Want to share your content on R-bloggers? click here if you have a blog, or here if you don't.

I am tasked with explaining incredibly complex things to people who do not have a lot of time. Consequently, using visuals has been a life saver.

One day I was visiting a school explaining the Common Eurpoean Framework of Reference for Languages, which, in a nutshell, describes what language learners can do at different levels of proficiency AND the number of hours it takes for them to progress to each level.

During the presentation I used the following table in a slide: Image Courtesy of Keep Calm and Teach English

While that image is informative, it is, in my humble opinion, a little hard to comprehend in comparison to this one: So how do you make the plot above? Glad you asked 🙂

# Step 1: Create the data frame

As the table above shows, there are seven levels we want to represent (A0 to C2) and a range of hours from 0 – 1200.

library(tidyverse)
library(knitr) #To make the table look pretty on HTML

cefr_hours <- tibble(cefr = as_factor(c("A0", "A1", "A2", "B1", "B2", "C1", "C2")),
hours = c(0, 100, 200, 400, 600, 800, 1200))

kable(cefr_hours)

cefr hours
A0 0
A1 100
A2 200
B1 400
B2 600
C1 800
C2 1200

# Step 2: Expand the data frame

In order to color the sections between the levels, we need to create groups so that ggplot() divides the the plot based on the correct levels. To do that, we’ll simply double the data frame.

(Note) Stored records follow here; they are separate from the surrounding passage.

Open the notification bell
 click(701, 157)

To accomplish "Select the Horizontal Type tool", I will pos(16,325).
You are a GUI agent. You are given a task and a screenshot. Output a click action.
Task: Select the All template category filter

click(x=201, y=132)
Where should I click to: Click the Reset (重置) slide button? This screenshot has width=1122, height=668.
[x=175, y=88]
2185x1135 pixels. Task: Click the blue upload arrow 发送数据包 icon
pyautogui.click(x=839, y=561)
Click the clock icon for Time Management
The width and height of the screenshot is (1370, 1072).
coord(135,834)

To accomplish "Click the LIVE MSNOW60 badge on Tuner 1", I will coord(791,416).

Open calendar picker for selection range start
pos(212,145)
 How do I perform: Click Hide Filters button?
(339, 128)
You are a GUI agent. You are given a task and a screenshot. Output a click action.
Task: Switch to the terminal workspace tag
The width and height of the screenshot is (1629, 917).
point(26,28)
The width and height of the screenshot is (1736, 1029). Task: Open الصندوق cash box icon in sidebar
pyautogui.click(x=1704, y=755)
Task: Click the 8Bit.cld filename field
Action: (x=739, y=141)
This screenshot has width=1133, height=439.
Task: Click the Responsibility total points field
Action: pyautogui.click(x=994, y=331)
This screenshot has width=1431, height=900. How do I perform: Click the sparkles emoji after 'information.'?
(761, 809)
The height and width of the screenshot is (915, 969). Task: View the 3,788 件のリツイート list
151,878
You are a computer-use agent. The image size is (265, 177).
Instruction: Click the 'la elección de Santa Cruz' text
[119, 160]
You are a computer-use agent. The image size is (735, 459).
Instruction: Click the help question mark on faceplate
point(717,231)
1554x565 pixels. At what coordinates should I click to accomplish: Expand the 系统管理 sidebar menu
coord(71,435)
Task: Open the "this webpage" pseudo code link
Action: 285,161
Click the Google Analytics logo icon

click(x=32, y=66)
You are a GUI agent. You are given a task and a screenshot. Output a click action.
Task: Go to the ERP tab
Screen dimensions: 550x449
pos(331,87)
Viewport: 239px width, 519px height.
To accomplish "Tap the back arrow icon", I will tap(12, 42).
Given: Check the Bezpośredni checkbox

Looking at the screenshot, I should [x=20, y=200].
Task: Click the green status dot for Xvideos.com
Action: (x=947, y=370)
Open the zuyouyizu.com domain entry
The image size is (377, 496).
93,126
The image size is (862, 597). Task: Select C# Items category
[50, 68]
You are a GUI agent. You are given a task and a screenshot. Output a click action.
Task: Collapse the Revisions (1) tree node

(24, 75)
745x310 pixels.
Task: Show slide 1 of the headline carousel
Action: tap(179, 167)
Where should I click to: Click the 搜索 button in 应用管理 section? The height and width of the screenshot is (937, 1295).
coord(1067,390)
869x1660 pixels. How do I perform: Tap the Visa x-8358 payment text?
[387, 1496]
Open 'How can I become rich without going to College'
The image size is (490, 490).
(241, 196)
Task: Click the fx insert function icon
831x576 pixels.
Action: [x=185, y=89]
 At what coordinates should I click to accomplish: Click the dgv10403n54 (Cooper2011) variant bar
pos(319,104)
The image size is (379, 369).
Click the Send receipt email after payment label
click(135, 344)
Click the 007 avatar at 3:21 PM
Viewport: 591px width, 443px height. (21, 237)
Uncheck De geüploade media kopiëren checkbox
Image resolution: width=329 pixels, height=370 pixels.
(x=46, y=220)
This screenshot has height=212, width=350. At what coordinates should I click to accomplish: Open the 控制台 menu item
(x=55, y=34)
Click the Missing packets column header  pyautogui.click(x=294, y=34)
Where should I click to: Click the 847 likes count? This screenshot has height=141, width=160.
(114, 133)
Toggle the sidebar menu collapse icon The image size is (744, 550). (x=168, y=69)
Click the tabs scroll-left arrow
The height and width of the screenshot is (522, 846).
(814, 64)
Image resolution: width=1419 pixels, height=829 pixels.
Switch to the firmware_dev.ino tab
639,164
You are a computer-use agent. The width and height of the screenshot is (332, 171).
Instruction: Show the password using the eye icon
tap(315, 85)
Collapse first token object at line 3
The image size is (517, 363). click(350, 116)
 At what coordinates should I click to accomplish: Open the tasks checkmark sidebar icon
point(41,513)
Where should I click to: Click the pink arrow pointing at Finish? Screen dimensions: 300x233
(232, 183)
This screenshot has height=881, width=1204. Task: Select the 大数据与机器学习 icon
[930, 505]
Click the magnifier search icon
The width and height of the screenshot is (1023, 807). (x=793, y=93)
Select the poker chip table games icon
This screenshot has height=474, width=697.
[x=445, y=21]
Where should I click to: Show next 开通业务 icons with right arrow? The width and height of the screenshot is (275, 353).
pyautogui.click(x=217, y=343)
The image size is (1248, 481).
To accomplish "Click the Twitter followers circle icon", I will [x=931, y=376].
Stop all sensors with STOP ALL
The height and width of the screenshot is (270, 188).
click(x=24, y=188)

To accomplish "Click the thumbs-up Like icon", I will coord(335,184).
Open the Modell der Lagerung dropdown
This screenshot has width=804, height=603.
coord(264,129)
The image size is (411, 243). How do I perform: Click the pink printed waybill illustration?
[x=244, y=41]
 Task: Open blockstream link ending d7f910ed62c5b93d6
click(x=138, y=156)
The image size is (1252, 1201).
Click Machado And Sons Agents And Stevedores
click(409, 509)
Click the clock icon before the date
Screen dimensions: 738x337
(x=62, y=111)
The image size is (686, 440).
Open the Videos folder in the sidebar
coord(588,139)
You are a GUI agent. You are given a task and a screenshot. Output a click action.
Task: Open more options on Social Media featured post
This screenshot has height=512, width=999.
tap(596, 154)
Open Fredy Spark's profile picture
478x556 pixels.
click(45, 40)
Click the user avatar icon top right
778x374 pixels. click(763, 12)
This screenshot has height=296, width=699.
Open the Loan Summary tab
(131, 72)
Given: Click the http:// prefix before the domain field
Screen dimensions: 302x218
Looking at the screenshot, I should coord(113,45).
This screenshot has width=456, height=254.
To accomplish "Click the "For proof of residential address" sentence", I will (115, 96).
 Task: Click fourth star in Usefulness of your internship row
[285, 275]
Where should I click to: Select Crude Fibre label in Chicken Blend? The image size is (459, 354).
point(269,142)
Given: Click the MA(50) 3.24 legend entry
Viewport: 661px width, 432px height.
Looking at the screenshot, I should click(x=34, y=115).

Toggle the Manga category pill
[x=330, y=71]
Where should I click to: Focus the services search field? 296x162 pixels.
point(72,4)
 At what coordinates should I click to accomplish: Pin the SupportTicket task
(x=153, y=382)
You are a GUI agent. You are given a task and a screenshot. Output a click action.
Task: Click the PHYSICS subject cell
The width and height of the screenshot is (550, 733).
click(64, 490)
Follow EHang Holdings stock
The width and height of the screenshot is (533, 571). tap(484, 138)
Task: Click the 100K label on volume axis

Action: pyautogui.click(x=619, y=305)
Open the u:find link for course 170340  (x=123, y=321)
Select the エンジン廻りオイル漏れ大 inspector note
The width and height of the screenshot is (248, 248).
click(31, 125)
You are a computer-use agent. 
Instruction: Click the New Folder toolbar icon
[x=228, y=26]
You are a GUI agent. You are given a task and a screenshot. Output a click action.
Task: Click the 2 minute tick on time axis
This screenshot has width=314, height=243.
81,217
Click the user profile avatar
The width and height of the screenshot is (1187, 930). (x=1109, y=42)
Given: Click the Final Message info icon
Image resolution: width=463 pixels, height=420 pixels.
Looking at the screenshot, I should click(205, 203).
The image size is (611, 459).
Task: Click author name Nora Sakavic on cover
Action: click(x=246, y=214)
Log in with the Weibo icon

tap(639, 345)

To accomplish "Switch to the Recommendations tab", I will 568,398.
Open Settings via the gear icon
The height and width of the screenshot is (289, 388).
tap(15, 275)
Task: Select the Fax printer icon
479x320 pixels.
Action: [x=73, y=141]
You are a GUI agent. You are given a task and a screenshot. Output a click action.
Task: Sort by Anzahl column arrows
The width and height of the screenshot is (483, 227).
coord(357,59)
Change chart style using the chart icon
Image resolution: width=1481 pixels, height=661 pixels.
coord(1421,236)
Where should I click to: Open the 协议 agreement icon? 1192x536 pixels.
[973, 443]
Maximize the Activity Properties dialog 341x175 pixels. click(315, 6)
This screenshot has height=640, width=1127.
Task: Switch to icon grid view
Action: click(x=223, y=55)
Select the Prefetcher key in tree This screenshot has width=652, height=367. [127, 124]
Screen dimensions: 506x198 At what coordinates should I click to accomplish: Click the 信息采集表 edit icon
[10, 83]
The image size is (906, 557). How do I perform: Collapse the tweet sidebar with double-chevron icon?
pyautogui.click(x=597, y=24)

cefr_hours <- tibble(cefr = as_factor(c("A0", "A1", "A2", "B1", "B2", "C1", "C2")),
hours = c(0, 100, 200, 400, 600, 800, 1200))

cefr_hours <- cefr_hours %>%
bind_rows(cefr_hours)

kable(cefr_hours)

cefr hours
A0 0
A1 100
A2 200
B1 400
B2 600
C1 800
C2 1200
A0 0
A1 100
A2 200
B1 400
B2 600
C1 800
C2 1200

# Step 3: Create groups

Next, we rearrange the data frame by CEFR level (more on that later) and create a group for each level. To do so, we create a new column called group using dplyr::mutate.

cefr_hours <- tibble(cefr = as_factor(c("A0", "A1", "A2", "B1", "B2", "C1", "C2")),
hours = c(0, 100, 200, 400, 600, 800, 1200))

cefr_hours <- cefr_hours %>%
bind_rows(cefr_hours) %>%
arrange(cefr) %>%
mutate(group = ceiling((row_number() - 1) / 2))

kable(cefr_hours)

cefr hours group
A0 0 0
A0 0 1
A1 100 1
A1 100 2
A2 200 2
A2 200 3
B1 400 3
B1 400 4
B2 600 4
B2 600 5
C1 800 5
C1 800 6
C2 1200 6
C2 1200 7

If we don’t use arrange() we get the following mess.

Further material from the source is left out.